Are these the kind of sentences a human, even a recent journalism graduate, would write?

  • Generally, supermarket fuel should not be considered below par of branded competitors.
  • All fuel will have performance additives added to it but the specific formula differs between them, meaning the type and quantity of these additives is different in supermarket fuel as it is to branded fuel. 
  • Super-unleaded fuel has a higher amount of these performance additives however only high-performance, and some imported vehicles will really benefit from this more expensive fuel option.

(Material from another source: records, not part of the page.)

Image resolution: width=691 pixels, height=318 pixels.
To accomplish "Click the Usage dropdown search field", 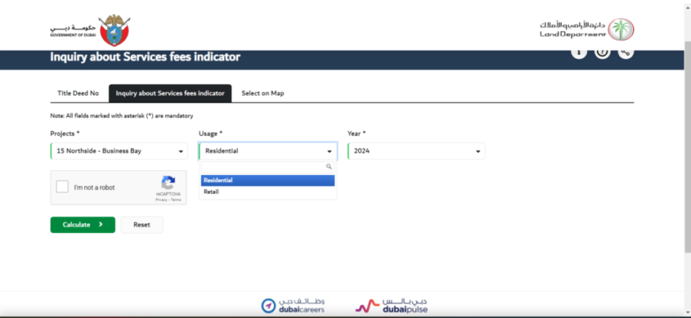I will (x=264, y=167).
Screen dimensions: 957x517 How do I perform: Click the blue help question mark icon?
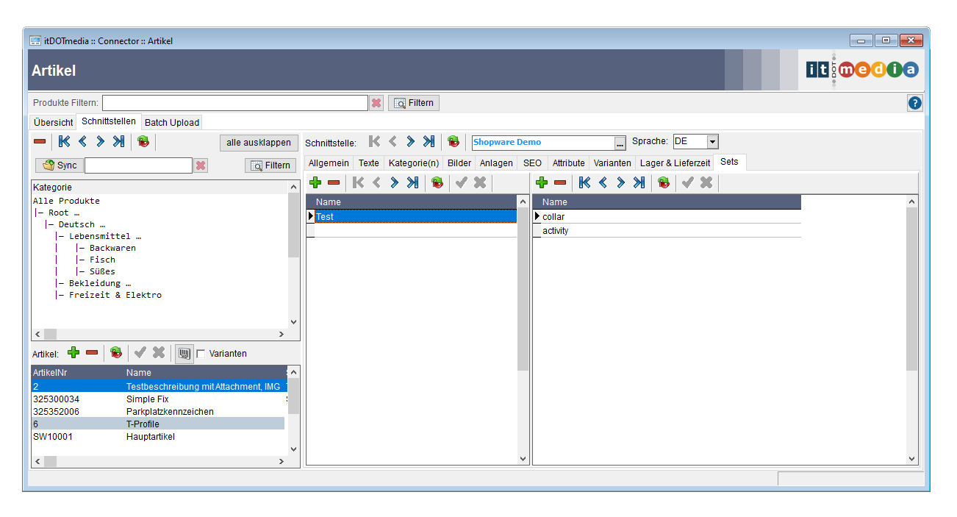coord(914,104)
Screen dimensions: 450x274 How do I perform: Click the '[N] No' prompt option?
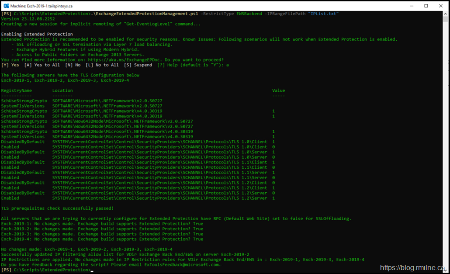[73, 65]
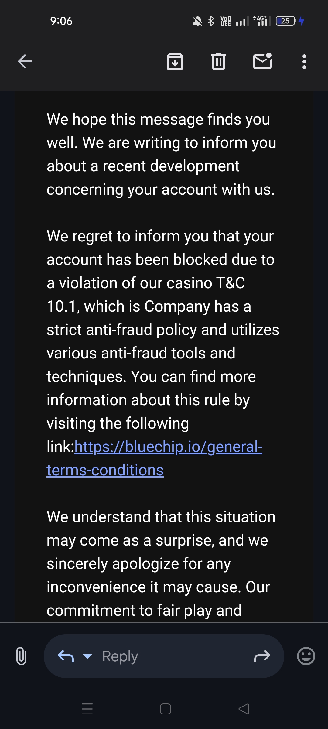Tap the reply arrow icon
Screen dimensions: 328x729
click(x=66, y=656)
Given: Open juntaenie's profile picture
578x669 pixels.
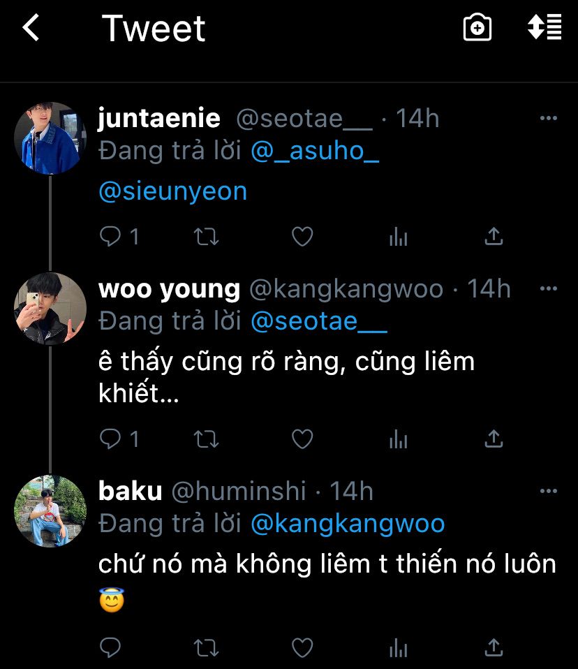Looking at the screenshot, I should pyautogui.click(x=50, y=138).
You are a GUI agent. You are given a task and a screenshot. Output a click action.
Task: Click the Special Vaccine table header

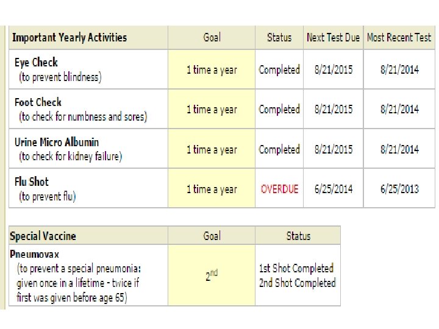coord(43,236)
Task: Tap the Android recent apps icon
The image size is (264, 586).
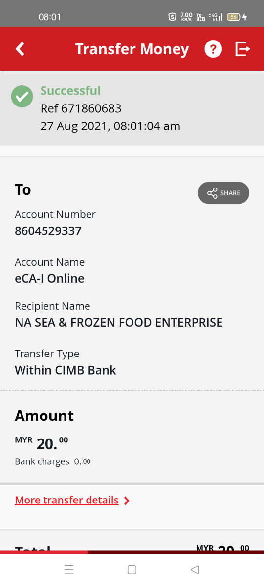Action: 69,569
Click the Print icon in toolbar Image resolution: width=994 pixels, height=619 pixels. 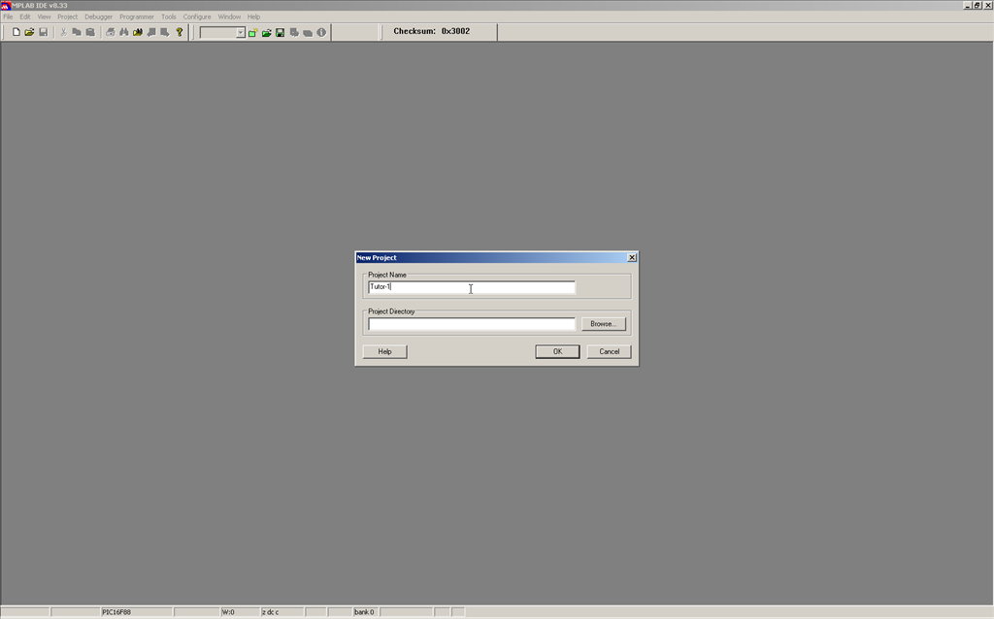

We’re pointing out the following:

  1. Wiltshire Times is owned by Newsquest
  2. Newsquest is owned by Gannett
  3. Gannett is owned by New Media Investment Group
  4. NMIG is a NY-based private equity group (hedge fund) 
  5. Nothing in this article is ‘news’
  6. The article benefits Big Oil companies
  7. Big Oil companies are major advertisers in NMIG publications
  8. If a robot didn’t write this article, trainee reporters need a lot more supervision.

Why this matters for effective climate action

So, one little article in one local paper.  But 70-90% of all local papers are owned by corporate conglomerates like NMIG.

  • If you were the Business or Media Head of the Three-Headed Beast, would you be happy with this article?
  • If you’re not benefitting from the status quo, like the Three-Headed Beasts, are you happy with this article?
  • If you’d like to see change, why not tell the Government Head?